First, an essay. Anne Lamott shared this after the Dobbs decision, and before that, she wrote similarly about the impending war on Iraq. Her words remain no less relevant today.

We’re all doomed. Resistance is futile.

Oh wait, never mind. What I meant to say was, Could somebody please send me the operating instructions?

Oh wait, never mind. Our marching orders are all over the Internet, with links on how to donate to the cause of women’s reproductive rights, how to aid and abet abortions on the grassroots level, links to where the marches and rallies will be, how to help keep control of the House and Senate.

In the meantime, filled with rage, fear and despair, I remembered a piece I wrote for Salon twenty years ago, on the brink of war on Iraq, so I dug it out, and have retooled it here for the current nightmare. It was called Hard Rain: 
Everyone has had a hard time with life lately; not with all of it, just the waking hours. Being awake is the one real fly in the ointment -- but it is also when solutions come to us. So many precious friends died or got horribly sick this year, so many schoolchildren died in shootings, the world burned. One out of seven women in my county is getting breast cancer -- I can't even wrap my mind around that -- and our animals died, but on top of it all, like a dental X-ray apron, is the depression of life with this freak show of Trump’s Supreme Court.

"It's all hopeless," a friend muttered, which I kind of like in a person, and which I almost believe to be true: Nearly every time I remind myself of Friday’s ruling, I think of the old New Yorker cartoon of the two prisoners chained high above the walls of a prison cell, one saying to the other, "Okay, here's my plan." But it’s not hopeless, not by a long shot. Resistance is not futile. I think it's only one of the hardest things we’ve ever done, and I'll take that over futile any day.

My friend, who is usually a crabby optimist like me, is terrorized. He’s worried about Russian nuclear bombs, the permafrost, and life as we now know it under an endless, paranoid misogynistic right-wing conspiracy.
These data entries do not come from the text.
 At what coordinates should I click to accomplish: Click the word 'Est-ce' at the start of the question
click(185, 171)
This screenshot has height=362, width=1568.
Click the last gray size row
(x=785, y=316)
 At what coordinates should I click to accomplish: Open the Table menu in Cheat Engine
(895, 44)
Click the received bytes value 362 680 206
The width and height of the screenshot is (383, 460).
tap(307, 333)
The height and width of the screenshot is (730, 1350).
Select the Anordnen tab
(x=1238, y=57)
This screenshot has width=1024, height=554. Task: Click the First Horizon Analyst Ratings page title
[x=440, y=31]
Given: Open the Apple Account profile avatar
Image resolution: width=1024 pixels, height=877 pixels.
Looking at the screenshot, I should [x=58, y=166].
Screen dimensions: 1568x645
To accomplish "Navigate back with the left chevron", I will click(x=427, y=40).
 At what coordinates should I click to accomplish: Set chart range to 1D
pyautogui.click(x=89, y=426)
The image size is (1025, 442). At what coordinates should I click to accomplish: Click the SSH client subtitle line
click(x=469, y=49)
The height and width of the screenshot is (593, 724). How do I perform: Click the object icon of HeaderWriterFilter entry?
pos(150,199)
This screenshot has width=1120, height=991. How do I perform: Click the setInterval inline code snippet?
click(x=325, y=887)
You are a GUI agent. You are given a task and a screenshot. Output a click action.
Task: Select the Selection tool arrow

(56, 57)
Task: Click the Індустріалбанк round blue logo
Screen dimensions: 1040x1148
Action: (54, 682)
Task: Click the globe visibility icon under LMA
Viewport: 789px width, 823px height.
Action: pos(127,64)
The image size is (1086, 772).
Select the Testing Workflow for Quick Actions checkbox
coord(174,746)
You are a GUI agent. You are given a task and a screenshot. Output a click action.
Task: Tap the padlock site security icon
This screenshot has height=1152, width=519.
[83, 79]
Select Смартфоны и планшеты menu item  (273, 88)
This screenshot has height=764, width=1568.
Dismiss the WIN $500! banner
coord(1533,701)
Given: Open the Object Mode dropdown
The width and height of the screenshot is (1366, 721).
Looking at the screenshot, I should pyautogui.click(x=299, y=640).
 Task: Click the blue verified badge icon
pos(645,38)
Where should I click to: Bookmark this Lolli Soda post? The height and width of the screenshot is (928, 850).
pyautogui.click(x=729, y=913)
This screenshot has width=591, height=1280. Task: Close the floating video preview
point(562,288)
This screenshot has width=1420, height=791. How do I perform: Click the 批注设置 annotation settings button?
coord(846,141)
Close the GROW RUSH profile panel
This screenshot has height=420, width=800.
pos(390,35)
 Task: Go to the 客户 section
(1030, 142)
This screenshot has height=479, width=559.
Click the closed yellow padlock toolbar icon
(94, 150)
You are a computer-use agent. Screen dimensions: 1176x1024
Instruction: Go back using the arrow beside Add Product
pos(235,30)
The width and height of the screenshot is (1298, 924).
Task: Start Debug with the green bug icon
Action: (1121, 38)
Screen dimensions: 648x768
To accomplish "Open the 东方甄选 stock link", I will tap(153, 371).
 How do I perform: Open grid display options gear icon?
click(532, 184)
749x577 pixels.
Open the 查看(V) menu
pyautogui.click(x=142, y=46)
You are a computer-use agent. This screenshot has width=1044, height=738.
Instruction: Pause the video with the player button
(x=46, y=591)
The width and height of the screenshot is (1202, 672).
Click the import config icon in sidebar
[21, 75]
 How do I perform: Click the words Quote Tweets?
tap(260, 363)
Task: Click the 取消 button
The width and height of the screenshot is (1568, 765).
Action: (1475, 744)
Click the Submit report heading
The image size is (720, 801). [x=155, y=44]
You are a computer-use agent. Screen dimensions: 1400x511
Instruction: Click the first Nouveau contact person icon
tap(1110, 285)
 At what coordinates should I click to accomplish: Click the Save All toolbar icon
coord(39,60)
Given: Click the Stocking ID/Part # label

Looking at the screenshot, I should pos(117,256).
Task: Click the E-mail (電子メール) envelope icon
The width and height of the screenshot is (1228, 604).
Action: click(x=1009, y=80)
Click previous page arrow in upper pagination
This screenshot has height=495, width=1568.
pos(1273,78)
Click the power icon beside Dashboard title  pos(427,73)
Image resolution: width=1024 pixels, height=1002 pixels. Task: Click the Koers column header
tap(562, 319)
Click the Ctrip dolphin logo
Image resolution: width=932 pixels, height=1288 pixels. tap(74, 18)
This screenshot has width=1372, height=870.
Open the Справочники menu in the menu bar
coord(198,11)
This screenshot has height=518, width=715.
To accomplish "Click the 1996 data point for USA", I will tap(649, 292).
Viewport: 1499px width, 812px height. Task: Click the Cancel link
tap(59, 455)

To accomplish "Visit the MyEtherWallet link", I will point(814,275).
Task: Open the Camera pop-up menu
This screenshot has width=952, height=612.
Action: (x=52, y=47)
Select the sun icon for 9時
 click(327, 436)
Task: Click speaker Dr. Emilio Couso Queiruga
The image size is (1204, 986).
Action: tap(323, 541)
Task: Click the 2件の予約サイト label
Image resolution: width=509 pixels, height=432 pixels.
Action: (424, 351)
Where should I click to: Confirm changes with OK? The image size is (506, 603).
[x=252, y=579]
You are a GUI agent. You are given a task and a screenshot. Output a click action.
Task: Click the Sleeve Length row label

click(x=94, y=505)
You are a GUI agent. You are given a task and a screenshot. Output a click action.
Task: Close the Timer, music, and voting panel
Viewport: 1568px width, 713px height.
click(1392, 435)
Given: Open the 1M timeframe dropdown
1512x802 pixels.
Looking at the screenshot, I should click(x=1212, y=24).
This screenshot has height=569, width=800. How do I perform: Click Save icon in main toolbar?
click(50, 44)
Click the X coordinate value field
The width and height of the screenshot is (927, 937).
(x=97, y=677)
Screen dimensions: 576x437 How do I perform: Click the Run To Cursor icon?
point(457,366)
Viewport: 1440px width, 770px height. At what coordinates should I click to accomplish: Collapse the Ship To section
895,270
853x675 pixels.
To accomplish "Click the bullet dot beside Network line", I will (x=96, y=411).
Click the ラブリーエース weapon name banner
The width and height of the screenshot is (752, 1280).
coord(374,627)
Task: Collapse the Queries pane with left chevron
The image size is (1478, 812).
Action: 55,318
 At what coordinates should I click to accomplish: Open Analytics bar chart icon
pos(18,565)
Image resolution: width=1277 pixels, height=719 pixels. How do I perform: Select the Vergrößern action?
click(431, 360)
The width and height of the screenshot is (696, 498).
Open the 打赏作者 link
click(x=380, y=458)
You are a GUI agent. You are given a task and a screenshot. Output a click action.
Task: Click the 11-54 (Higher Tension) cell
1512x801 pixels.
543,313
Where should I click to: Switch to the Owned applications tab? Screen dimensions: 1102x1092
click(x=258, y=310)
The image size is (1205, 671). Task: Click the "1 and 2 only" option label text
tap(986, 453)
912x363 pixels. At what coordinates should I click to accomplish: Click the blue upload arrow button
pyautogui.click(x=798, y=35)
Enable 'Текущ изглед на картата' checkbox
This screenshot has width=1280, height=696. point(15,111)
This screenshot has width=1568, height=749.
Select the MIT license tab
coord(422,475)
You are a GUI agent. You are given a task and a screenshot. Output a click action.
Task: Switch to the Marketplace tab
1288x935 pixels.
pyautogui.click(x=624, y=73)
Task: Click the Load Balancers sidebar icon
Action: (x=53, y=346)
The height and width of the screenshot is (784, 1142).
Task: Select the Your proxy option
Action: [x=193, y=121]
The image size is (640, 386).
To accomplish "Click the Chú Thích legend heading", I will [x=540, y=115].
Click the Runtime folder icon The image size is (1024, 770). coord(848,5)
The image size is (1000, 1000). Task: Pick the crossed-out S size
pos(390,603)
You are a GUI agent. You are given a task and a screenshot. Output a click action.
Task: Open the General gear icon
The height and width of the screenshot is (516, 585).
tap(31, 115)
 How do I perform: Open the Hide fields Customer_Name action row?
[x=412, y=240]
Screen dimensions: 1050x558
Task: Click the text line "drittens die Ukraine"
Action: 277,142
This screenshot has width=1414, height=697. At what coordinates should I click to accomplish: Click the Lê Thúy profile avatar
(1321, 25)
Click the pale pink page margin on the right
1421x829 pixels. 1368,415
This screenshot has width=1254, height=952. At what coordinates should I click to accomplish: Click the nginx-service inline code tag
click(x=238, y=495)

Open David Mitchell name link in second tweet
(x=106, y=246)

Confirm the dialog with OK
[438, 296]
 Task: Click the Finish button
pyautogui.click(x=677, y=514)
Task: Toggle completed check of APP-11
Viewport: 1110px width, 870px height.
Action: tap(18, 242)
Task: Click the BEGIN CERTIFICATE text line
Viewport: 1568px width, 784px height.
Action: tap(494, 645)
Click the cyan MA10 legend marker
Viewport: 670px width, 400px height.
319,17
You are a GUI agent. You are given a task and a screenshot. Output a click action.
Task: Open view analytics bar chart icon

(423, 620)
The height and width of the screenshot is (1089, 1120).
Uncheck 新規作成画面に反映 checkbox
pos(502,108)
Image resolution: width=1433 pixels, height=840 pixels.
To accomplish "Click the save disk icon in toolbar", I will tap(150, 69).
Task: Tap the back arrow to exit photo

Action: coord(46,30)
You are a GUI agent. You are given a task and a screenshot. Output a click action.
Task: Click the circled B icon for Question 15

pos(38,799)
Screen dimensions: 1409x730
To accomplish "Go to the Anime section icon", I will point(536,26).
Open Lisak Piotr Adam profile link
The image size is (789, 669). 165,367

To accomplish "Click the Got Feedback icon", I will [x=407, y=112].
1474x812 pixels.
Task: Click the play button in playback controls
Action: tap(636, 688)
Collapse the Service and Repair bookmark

He also sometimes talks about life in shelters, and caves. Now, this would not work for me. Shelters would be bad enough -- a dinner party is a real stretch for me -- but I don't even remotely have the right personality for cave dwelling. I need privacy and silence most of the time. Also, I hate stalactites. It's like Damocles goes cave-camping. (Luckily, I am old and will not live long enough to see that.)

In the days since Roe v Wade was overturned, I have stepped up my do-good efforts, a dependable counterforce to the dread. I went to demonstrations, sent money to Planned Parenthood and UNICEF, and signed petitions. (Always always always, when you don’t know what to do, help take care of the poor.) I prayed like a mother, an auntie, a grandmother. And I bought some flowers to plant, which is a form of prayer.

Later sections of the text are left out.